In early 2020, Biohaven Pharmaceuticals — a small biopharmaceutical company in New Haven, Connecticut — launched its first-ever product, an oral CGRP-targeted treatment called Nurtec ODT (rimegepant). The approval of Nurtec ODT came a year after the FDA approved another oral CGRP-targeted treatment, Allergan’s Ubrelvy (ubrogepant). (Allergan is now part of pharma giant AbbVie.)

Nurtec ODT and Ubrelvy are small-molecule drugs, not monoclonal antibodies, and they are grouped in the gepants class (pronounced GEE-pants). They have their own list of benefits when compared with traditional treatment. For example, the triptans work by narrowing blood vessels, so they may be contraindicated for patients with heart conditions. These newer treatments do not come with the same cardiovascular concerns. They may also be an option for patients who do not respond to triptans or for whom the side effects are too common or serious.

More CGRP-targeted treatments

Biohaven is also making the case for using Nurtec ODT as migraine prevention. In December, a study published in The Lancet detailed the treatment’s effectiveness as a preventive option when taken every other day. The potential approval of Nurtec ODT for prevention of migraine would create the unusual situation for migraine medicine of the same agent being used for prevention and treatment. Meanwhile, Biohaven has been conducting trials that may get zavegepant, another CGRP-blocking agent, approved as both a pill and as a nasal spray.

Biohaven announced the launch of a phase 1 trial of zavegepant last fall and has reported positive results from a phase 2/3 study for the drug as a nasal spray. Delivering a drug intranasally has advantages, explains Lipton. The drug gets into the body faster, so it takes effect sooner. Nausea is a common feature of migraine, so bypassing the digestive system with an intranasal spray might make a drug more effective.

AbbVie’s atogepant may soon be on the market. In July 2020, the company reported positive phase 3 data that showed that it significantly reduced the number of “migraine days” relative to a placebo. An FDA decision was imminent as this issue of Managed Healthcare Executive® went to press.

Other targets

The FDA approved Eli Lilly’ Reyvow (lasmiditan) for the treatment of acute migraine in 2019. Reyvow is the first approved ditan (pronounced DIE-tan) a class of drugs that target the 5-HT1F receptor.

Another group of migraine medications in development zeroes in on pituitary adenylate cyclase-activating peptide 38 (PACAP-38 ). Amgen’s AMG-301 was the leading PACAP-38 inhibitor, but results from a phase 2a trial showed that it had no benefit relative to a placebo for migraine prevention.
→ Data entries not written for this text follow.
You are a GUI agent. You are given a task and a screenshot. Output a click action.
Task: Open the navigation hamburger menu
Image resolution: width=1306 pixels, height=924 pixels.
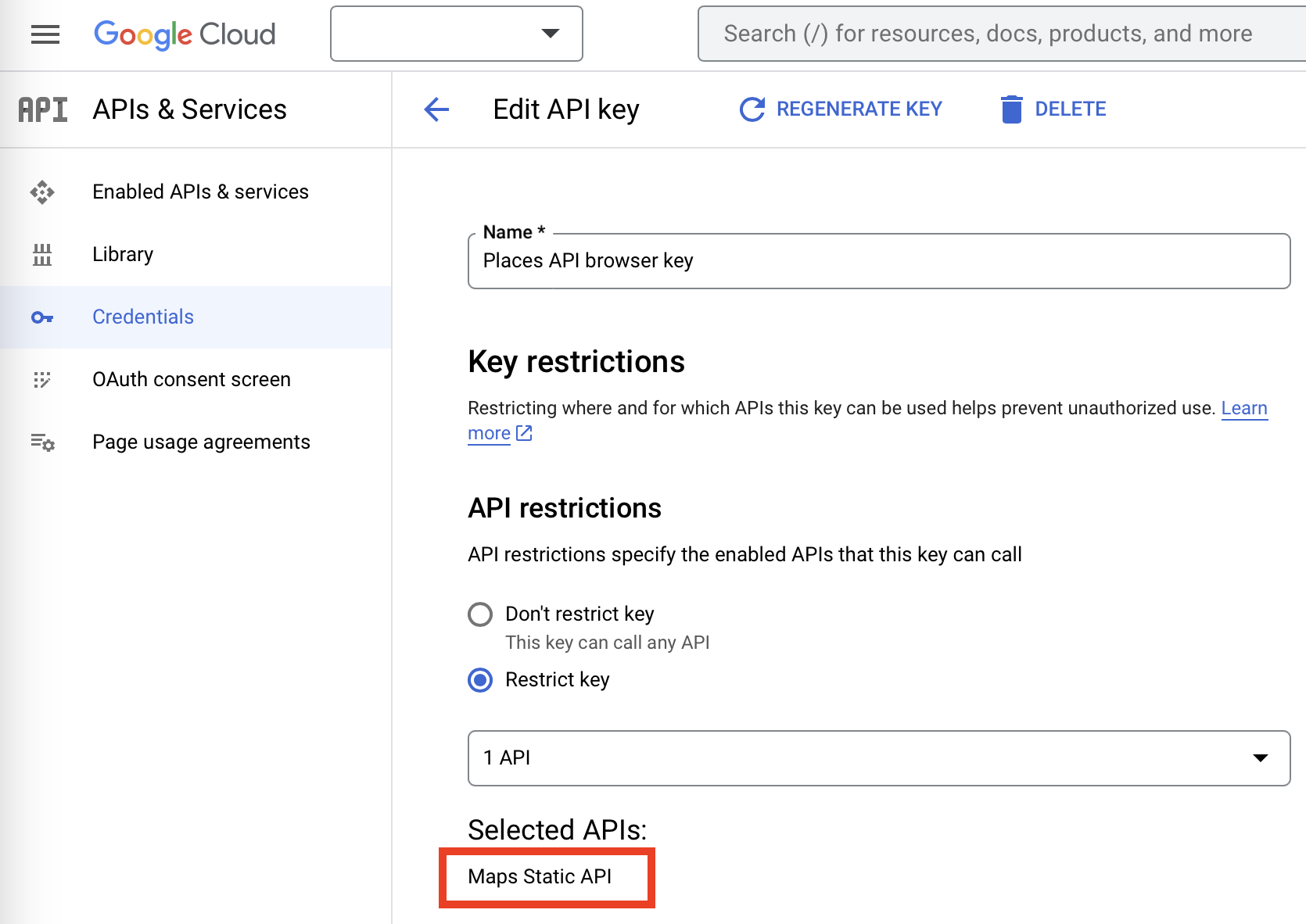[x=45, y=34]
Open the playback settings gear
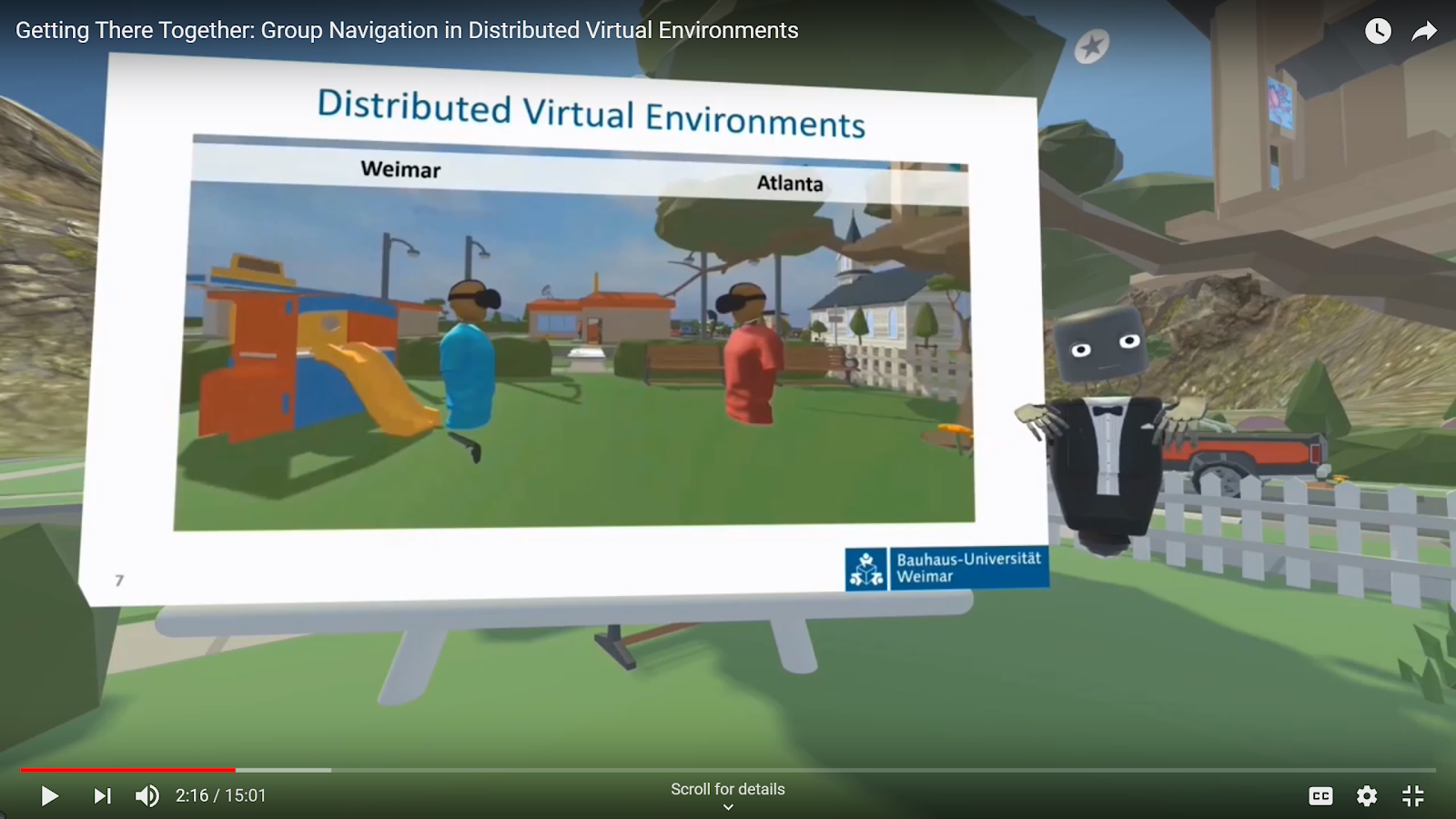1456x819 pixels. coord(1366,795)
But there are other PACAP-38 inhibitor candidates, including Alder BioPharmaceuticals’ ALD1910. The company has completed enrollment of a phase 1 trial that had 96 volunteers. H. Lundbeck, a Danish company, acquired Alder, which is located in suburban Seattle, in 2019.
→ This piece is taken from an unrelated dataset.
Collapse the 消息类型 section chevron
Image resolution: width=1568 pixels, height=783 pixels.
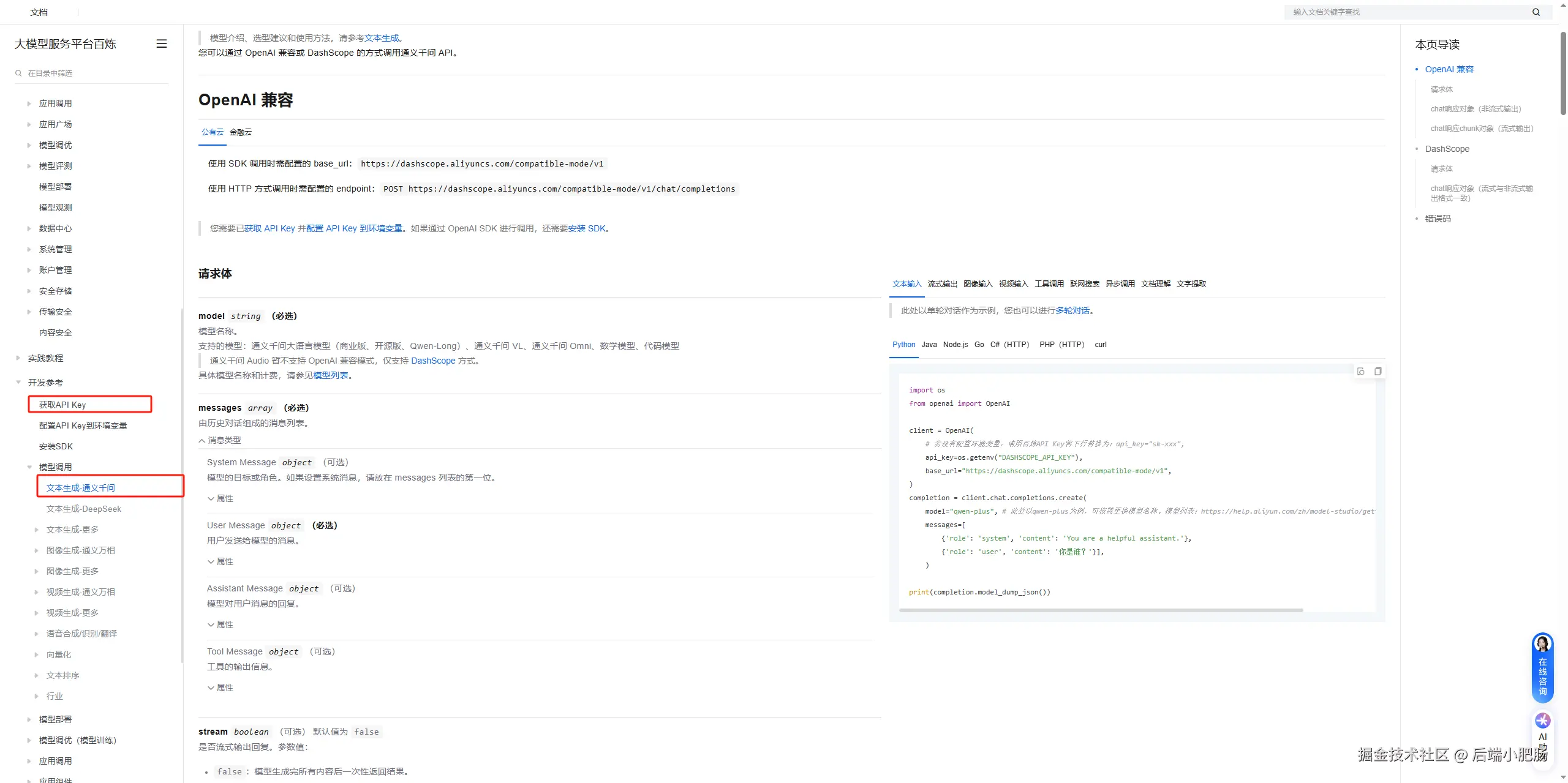202,441
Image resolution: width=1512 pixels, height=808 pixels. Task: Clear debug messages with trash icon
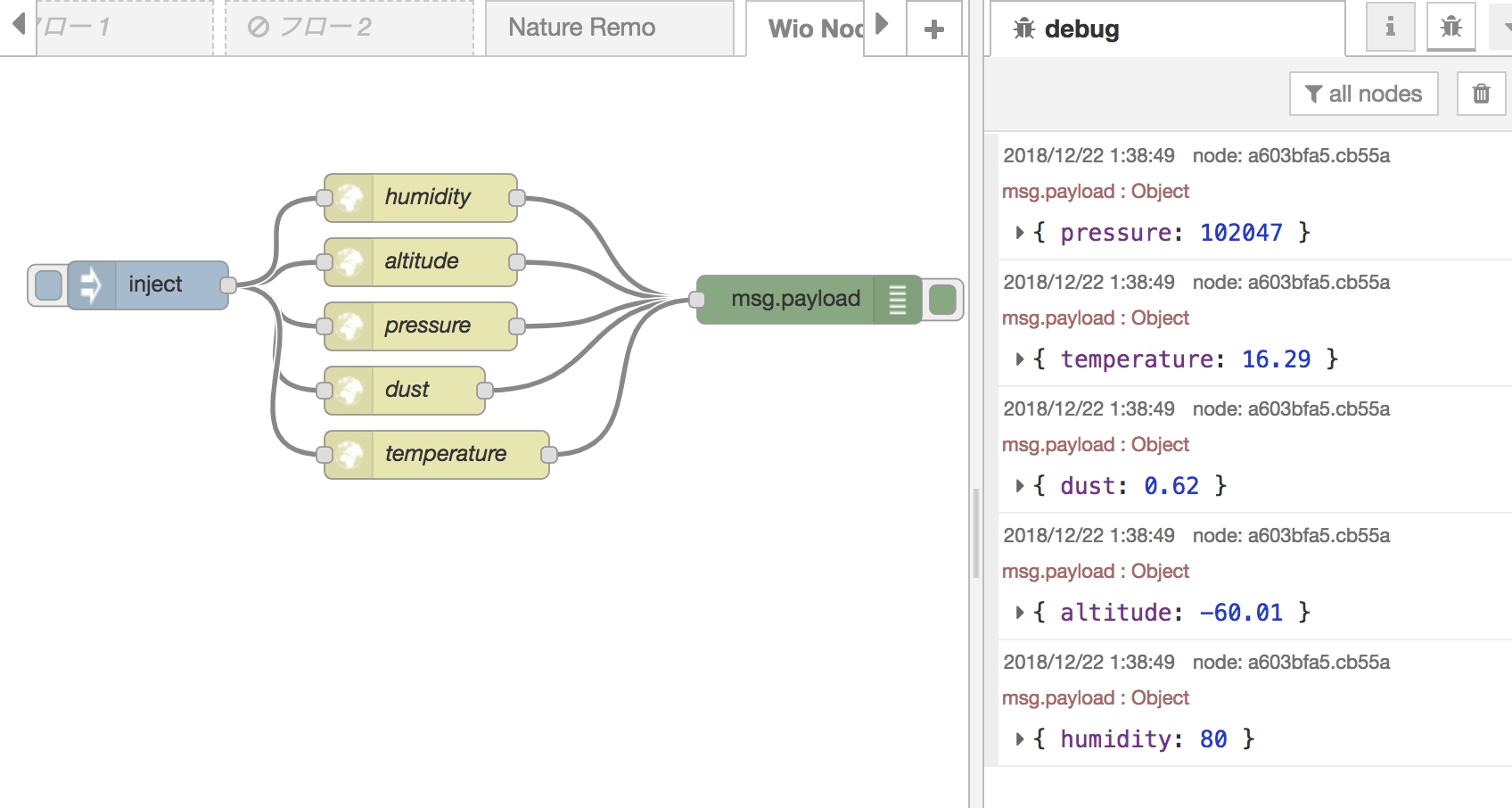1481,93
Physicians and people with migraine have more treatment options than ever before. This abundance perhaps deflects attention away from a fundamental problem: the absence of an approach to treatment that would be informed, at least in part, by genetics and other individual characteristics.

“The challenge is that migraine is almost certainly more than one disease,” explains Lipton. “We know more than 40 genes that contribute to the risk of migraine and what that may mean is that in different people, migraine has a different mechanism.”
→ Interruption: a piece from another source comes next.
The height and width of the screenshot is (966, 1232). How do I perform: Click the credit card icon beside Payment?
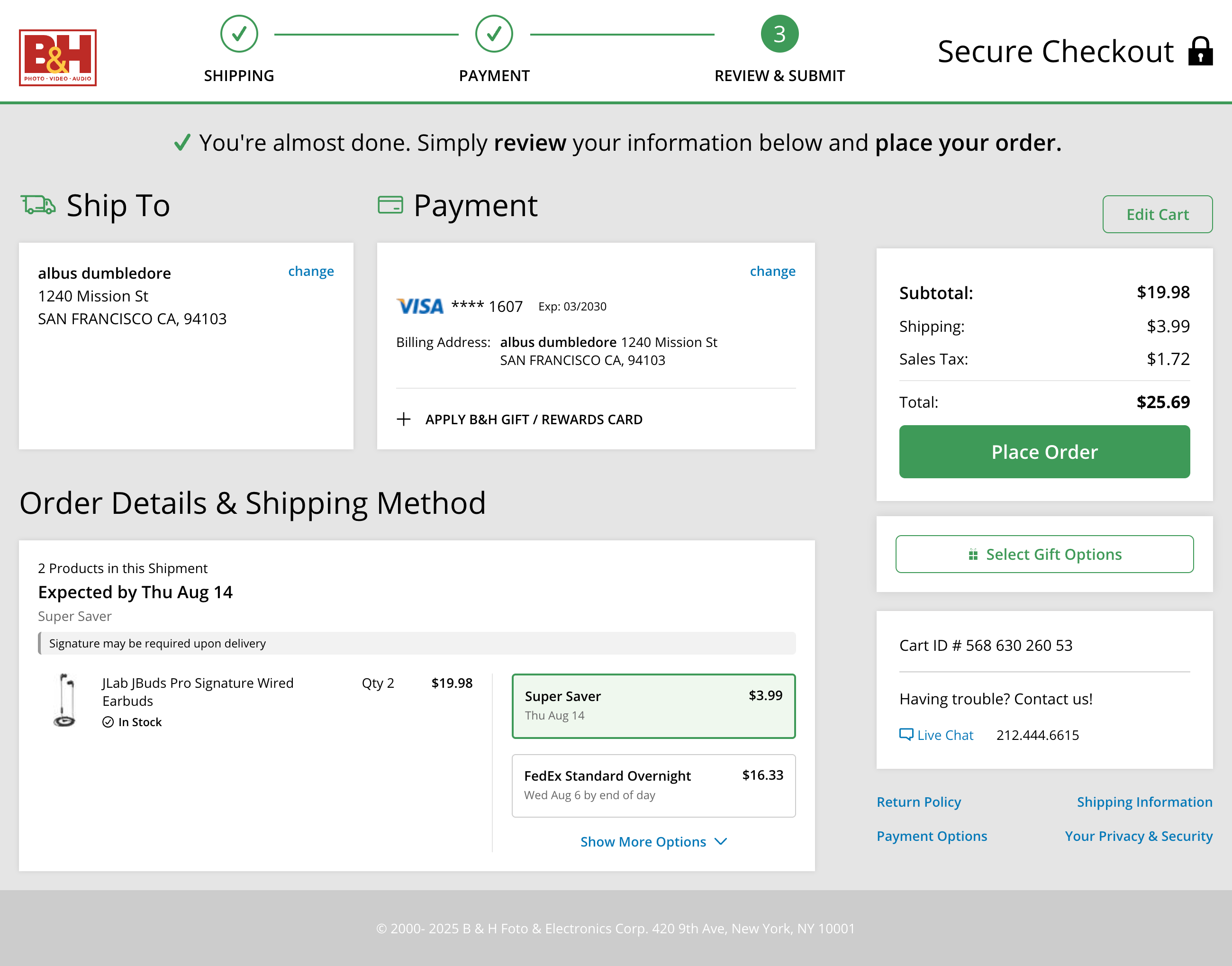coord(391,205)
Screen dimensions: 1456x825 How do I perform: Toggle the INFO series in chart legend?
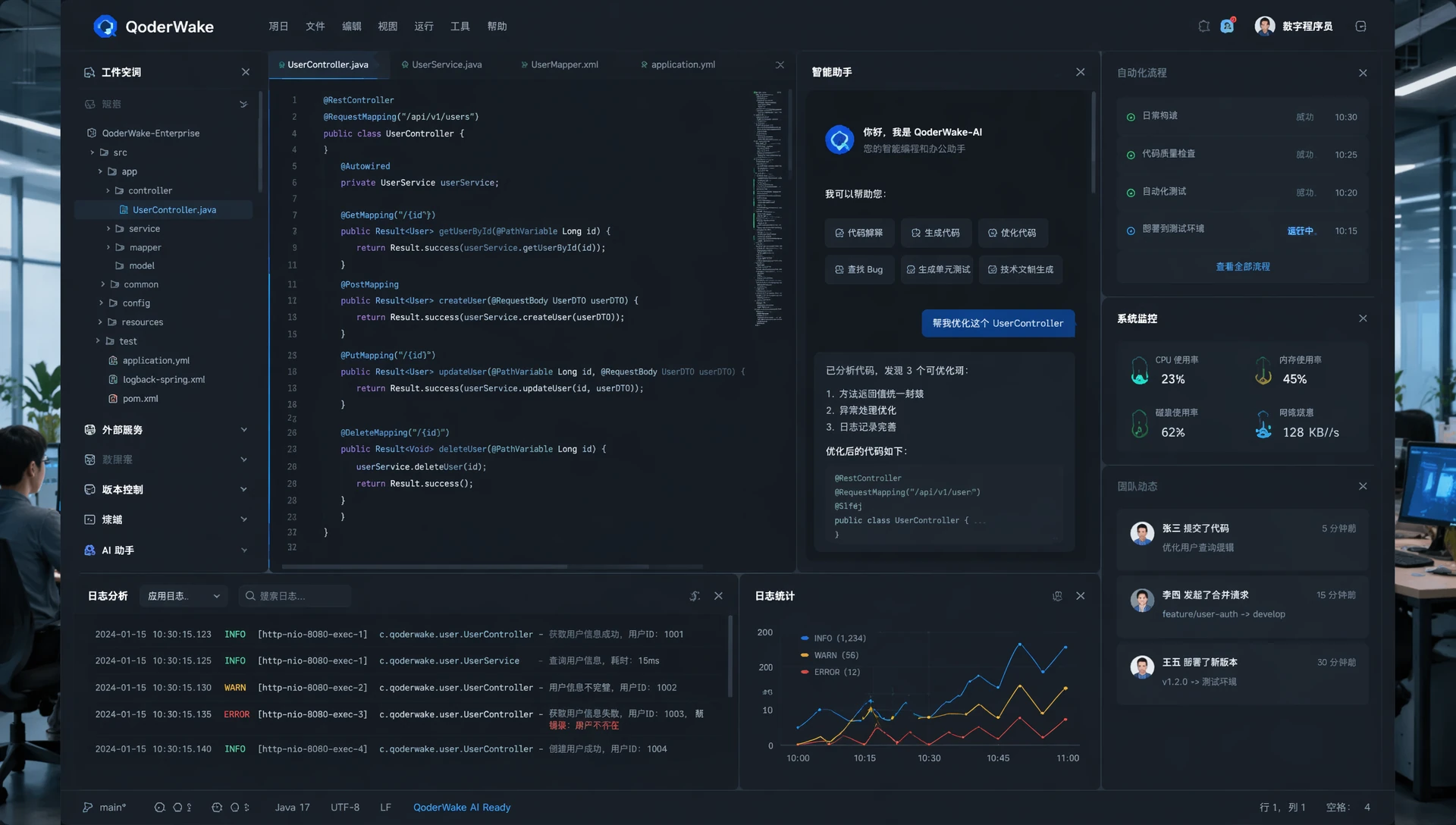coord(832,638)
With an absence of established biomarkers, physicians are currently left treating patients on a trial-and-error basis. The problem of lumping migraine patients together affects drug development too. Drugs with a particular mechanism of action may fail if too many patients in the trial have a migraine pathophysiology that is not a good fit with the experimental drug’s mechanism of action. Lipton says researchers are working on identifying subgroups of migraine and treatment responses. Several groups are working on finding genetic and other biomarkers for migraines.

Jaime Rosenberg is a freelance writer based in Jersey City, New Jersey.